**PASSAGE TO READ**
But in truth, being a teacher is one of the most central aspects of human life. Even if we don’t sign up to instruct adolescents in chemistry or history in a school, we will have to become teachers. There is no alternative but to master the art of teaching. Teaching just means getting an insight, emotion, state of mind or a skill from your head into the head of someone else. Teaching happens every hour of every waking day. But we’ve fatally misconstrued teaching as a specific professional job, when it’s in actuality a role that everyone has to dip into continually.

There is so much to teach in love. Troubles in relationships are almost always, at heart, related to poor teaching. There are things in our heads we can’t get across and things in theirs we can’t grasp. Misunderstandings abound and fury and resentment rises. The flashpoints might come around sex. There’s something you’d really like to do in bed with your partner; but you’re very nervous about how they might respond. The tendency is to feel it’s hopeless – and therefore not to teach at all. Or to get insistent and panicked – which turns your partner off.

Perhaps the problem comes around work: you’d love to have your partner’s sympathy; but they’d need to understand quite a bit about the situation you’re struggling with at the office: why the strategy you’ve been pursuing doesn’t seem to be working, but is actually a good idea; why a certain colleague’s support turns out to be worse than their hostility; why the situation in Mexico matters so much. But getting them up to speed on all this is so hard, you want them just to understand already.

There are failures of teaching around domestic issues too. You get enraged by things like the way your partner stacks the dishwasher; by how they close the cupboard door in the bathroom; by their over-confidence about getting to the airport on time. You would like the partner to know, but it seems beneath both of you to have to go into ‘small things’ in laborious detail. You both feel that some things are too petty to need to be discussed carefully.

Another huge underlying educational theme of relationships is teaching your partner about yourself. It’s a matter of trying to get them to understand the nature of the person they’ve got together with. The fact that – for you – certain things are extremely difficult which others take in their stride. Maybe you find filling in forms unbelievably challenging – not because you are lazy or irresponsible. But because form-filling was always your father’s thing and he made it seem terrifying and dangerous, it was something only he could do. In love, we might – for example – find it very hard to teach each other the difference between rejection and the need for solitude. Perhaps you really need to spend quite a lot of time alone not because you want to reject your partner, though that’s how they see it, if they don’t understand you properly; in fact it’s because there’s such a lot of things going on in your head that you need time with very low input to try to calm down. Ultimately, it can seem a mystery why you are the way you are. But the more careful explanation is often much less alarming that the worried.

There are a number of qualities that we need to learn to become better teachers. For a start, we need a confidence that teaching is a legitimate activity to pour our energies into; that we have the right to instruct others. We are the unfortunate inheritors of a Romantic tradition that constantly militates against the ambition to teach, recommending instead that we be enthusiastic about spontaneous, intuitive communication. Outside of obviously technical fields, we get impatient with teaching. We understand there needs to be teaching when it comes to learning to ski or work out the area of an isosceles triangle. But we’re often quite resistant to the idea of ‘teaching’ around the core issues of human existence – who should one marry, what is beautiful or ugly, what the media is for, what cities should look like – we turn against the idea that there can be teachers, because we’re collectively inclined to the Romantic notion that these topics are purely personal and that wisdom can’t be transmitted. So no one has any right to teach.

**RECORDS**

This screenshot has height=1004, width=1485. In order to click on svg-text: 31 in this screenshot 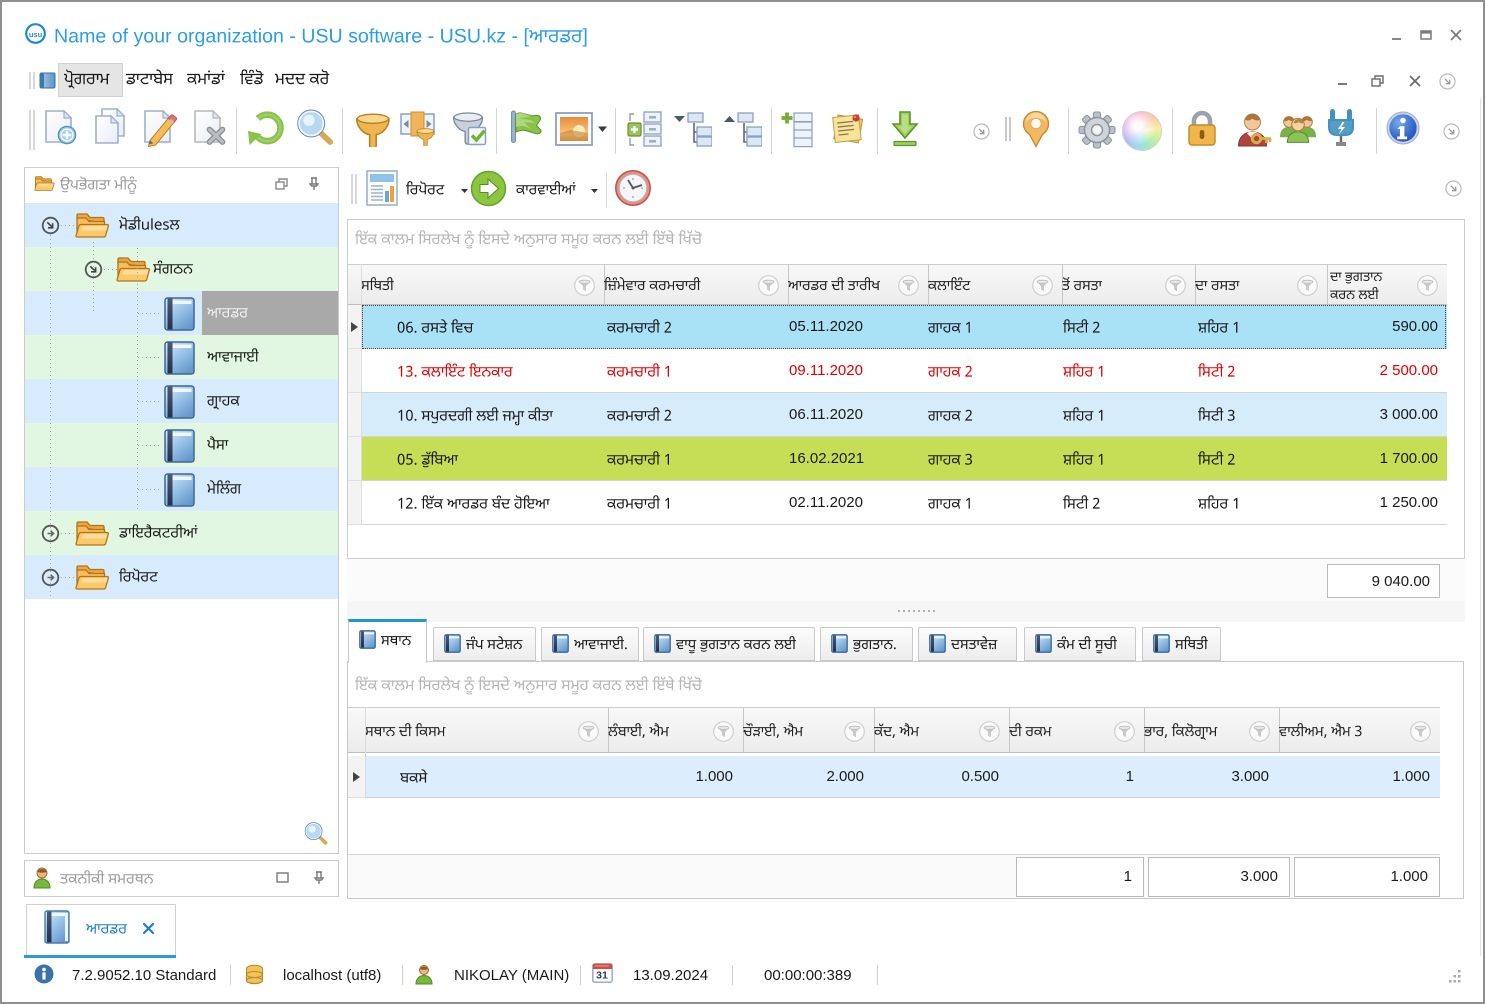, I will do `click(602, 976)`.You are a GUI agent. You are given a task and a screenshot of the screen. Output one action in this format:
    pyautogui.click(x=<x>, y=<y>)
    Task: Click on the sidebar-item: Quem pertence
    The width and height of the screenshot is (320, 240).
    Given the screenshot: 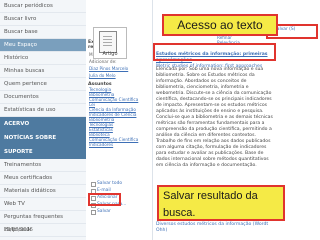 What is the action you would take?
    pyautogui.click(x=43, y=84)
    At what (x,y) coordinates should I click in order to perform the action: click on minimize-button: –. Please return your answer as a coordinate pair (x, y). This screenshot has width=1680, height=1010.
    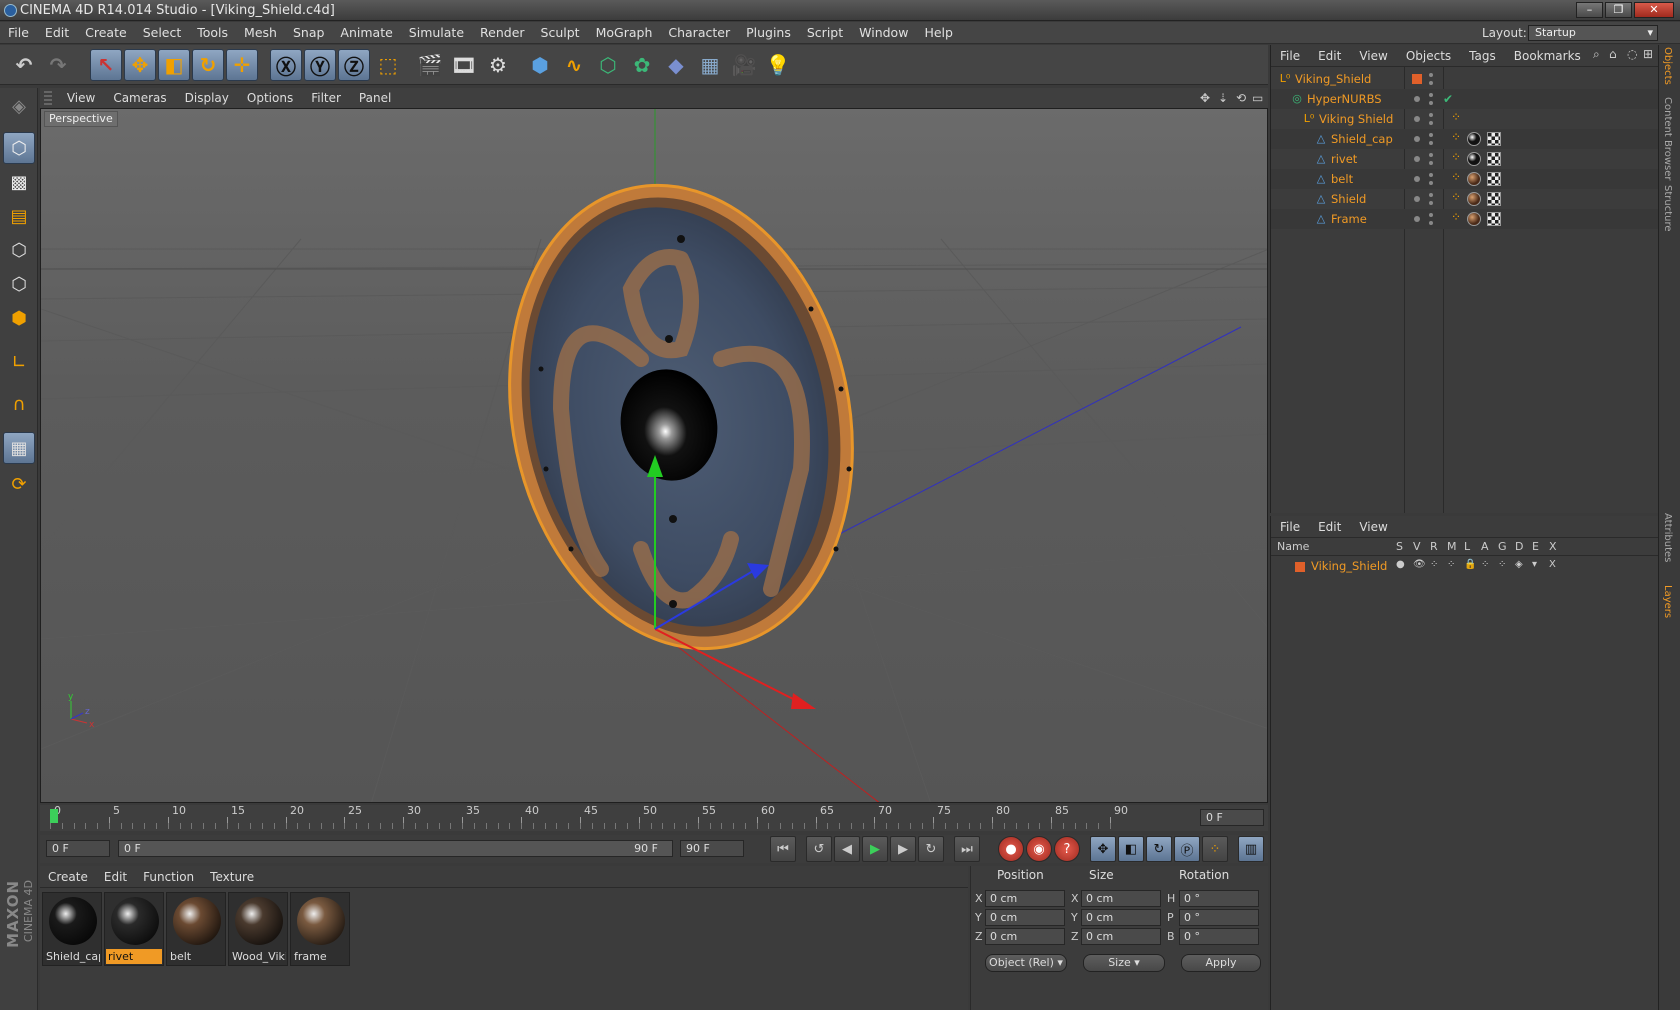
    Looking at the image, I should click on (1590, 10).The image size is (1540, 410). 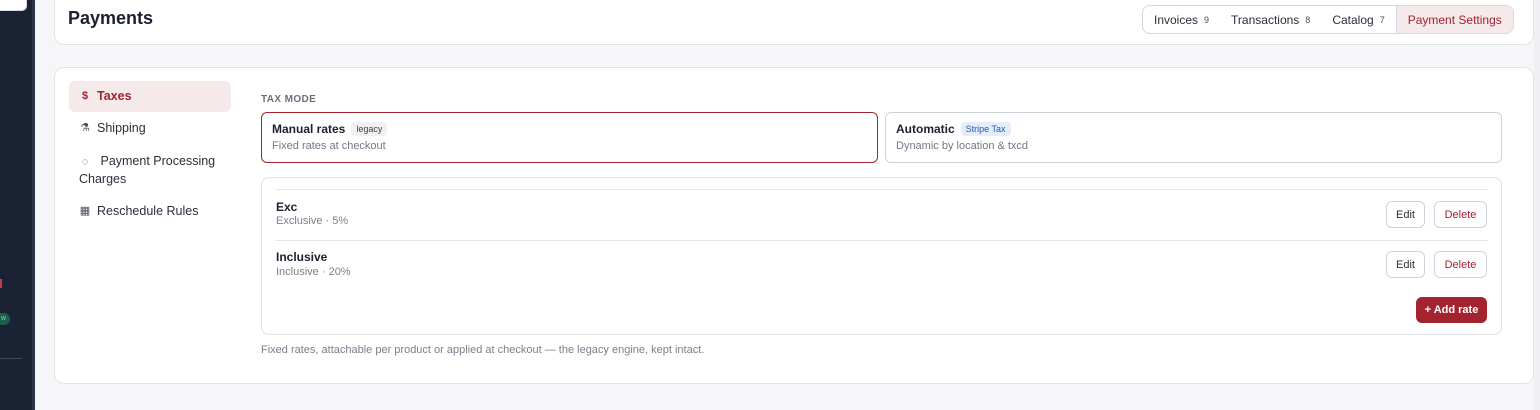 What do you see at coordinates (287, 207) in the screenshot?
I see `rate-name: Exc` at bounding box center [287, 207].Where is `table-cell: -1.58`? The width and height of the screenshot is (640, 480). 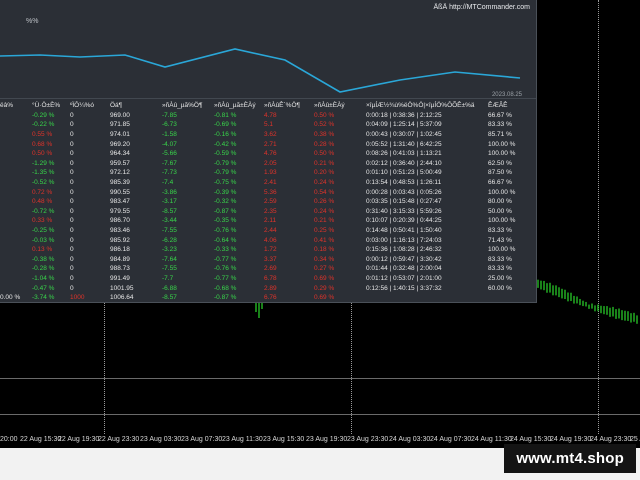 table-cell: -1.58 is located at coordinates (170, 135).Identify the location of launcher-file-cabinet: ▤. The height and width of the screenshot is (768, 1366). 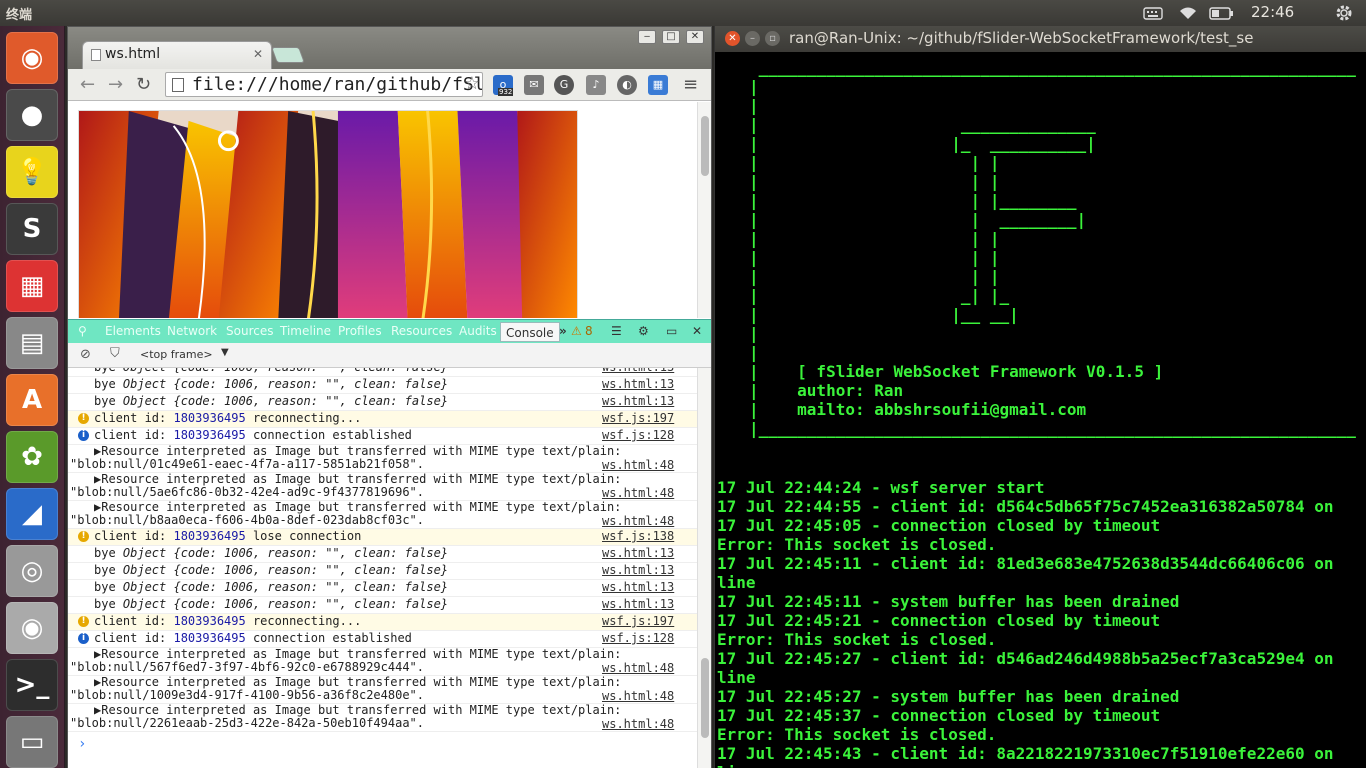
(32, 343).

**YOUR TASKS**
A. Print the essay on teaching word for word, from "There are failures" up to and including "be discussed carefully.".
B. Write what comes next in the essay on teaching, picking up after its final sentence.
The rows come from a separate source and have no connection to the essay on teaching.

**TASK-BY-TASK RESULTS**
A.
There are failures of teaching around domestic issues too. You get enraged by things like the way your partner stacks the dishwasher; by how they close the cupboard door in the bathroom; by their over-confidence about getting to the airport on time. You would like the partner to know, but it seems beneath both of you to have to go into ‘small things’ in laborious detail. You both feel that some things are too petty to need to be discussed carefully.

B.
In turn, we are bad students. We feel that no one should be in a position of authority, especially within a relationship. We often bristle if someone tries to tell us what to do or how to think. It is a kind of healthy democratic headwind against which any desire to teach (to get others to learn from you) has to contend.

What we need to burn into our souls is the idea that – all the same – it is actually perfectly legitimate and reasonable to try to teach. Everyone has a lot to learn and everyone has something important to impart to others. We should also be deeply aligned with the approach of classical culture: seeing most human activities are areas where learning and teaching are possible and important.

Instinctively, we often suppose that what we say will be more authoritative and carry more weight if we can present ourselves as pretty much perfect. If you don’t make mistakes, you are going to seem right. Unfortunately, however, this attitude is very rarely shared by anyone who is on the learning side of the equation.

Yes, we want to be reassured that the person doing the teaching knows what they are talking about in this particular instance. But the potential for the humiliation of the one learning is never far from the surface. We easily resent being taught. We easily feel that the one doing the teaching is showing off. All this might be very untrue in fact. But it’s the fact that we feel it that creates the obstacle to learning. Being taught places the student in a position (however momentary) of inferiority. You have something, they don’t.

So if you’re teaching, it’s tremendously useful to surround any ‘lesson’ with active reassurance that you are on the same level basically – this lesson aside. Show that you too have faults, are often clumsy and goofy. Show that you too don’t know many things. You need to show areas of inferiority so that your own superiority in the teaching area won’t stick out and offend.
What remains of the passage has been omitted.